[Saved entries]
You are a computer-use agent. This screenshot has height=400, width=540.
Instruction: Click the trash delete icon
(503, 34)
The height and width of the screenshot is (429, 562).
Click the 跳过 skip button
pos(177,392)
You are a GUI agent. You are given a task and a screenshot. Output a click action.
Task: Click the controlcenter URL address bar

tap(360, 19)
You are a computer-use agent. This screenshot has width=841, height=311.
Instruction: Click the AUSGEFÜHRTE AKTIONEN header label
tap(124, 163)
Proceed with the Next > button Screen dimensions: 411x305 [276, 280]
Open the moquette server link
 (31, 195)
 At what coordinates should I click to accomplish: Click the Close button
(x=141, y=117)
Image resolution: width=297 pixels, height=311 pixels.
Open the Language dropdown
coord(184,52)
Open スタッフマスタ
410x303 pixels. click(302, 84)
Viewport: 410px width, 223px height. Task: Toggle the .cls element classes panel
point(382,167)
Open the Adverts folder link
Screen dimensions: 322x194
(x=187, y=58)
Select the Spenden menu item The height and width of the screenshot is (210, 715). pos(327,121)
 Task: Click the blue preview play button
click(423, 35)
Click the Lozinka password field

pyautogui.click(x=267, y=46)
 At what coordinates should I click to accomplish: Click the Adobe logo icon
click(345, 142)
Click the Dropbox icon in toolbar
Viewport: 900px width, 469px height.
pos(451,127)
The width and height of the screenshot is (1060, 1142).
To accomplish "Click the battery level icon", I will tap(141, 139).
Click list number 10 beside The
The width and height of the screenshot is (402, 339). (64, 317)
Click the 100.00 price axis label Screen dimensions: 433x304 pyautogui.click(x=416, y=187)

### [Brief]
The records above must be reproduced word for word.

### [Response to the exercise]
You are a computer-use agent. This screenshot has height=400, width=540.
Instruction: Click the trash delete icon
(503, 34)
The height and width of the screenshot is (429, 562).
Click the 跳过 skip button
pos(177,392)
You are a GUI agent. You are given a task and a screenshot. Output a click action.
Task: Click the controlcenter URL address bar

tap(360, 19)
You are a computer-use agent. This screenshot has width=841, height=311.
Instruction: Click the AUSGEFÜHRTE AKTIONEN header label
tap(124, 163)
Proceed with the Next > button Screen dimensions: 411x305 [276, 280]
Open the moquette server link
 (31, 195)
 At what coordinates should I click to accomplish: Click the Close button
(x=141, y=117)
Image resolution: width=297 pixels, height=311 pixels.
Open the Language dropdown
coord(184,52)
Open スタッフマスタ
410x303 pixels. click(302, 84)
Viewport: 410px width, 223px height. Task: Toggle the .cls element classes panel
point(382,167)
Open the Adverts folder link
Screen dimensions: 322x194
(x=187, y=58)
Select the Spenden menu item The height and width of the screenshot is (210, 715). pos(327,121)
 Task: Click the blue preview play button
click(423, 35)
Click the Lozinka password field

pyautogui.click(x=267, y=46)
 At what coordinates should I click to accomplish: Click the Adobe logo icon
click(345, 142)
Click the Dropbox icon in toolbar
Viewport: 900px width, 469px height.
pos(451,127)
The width and height of the screenshot is (1060, 1142).
To accomplish "Click the battery level icon", I will tap(141, 139).
Click list number 10 beside The
The width and height of the screenshot is (402, 339). (64, 317)
Click the 100.00 price axis label Screen dimensions: 433x304 pyautogui.click(x=416, y=187)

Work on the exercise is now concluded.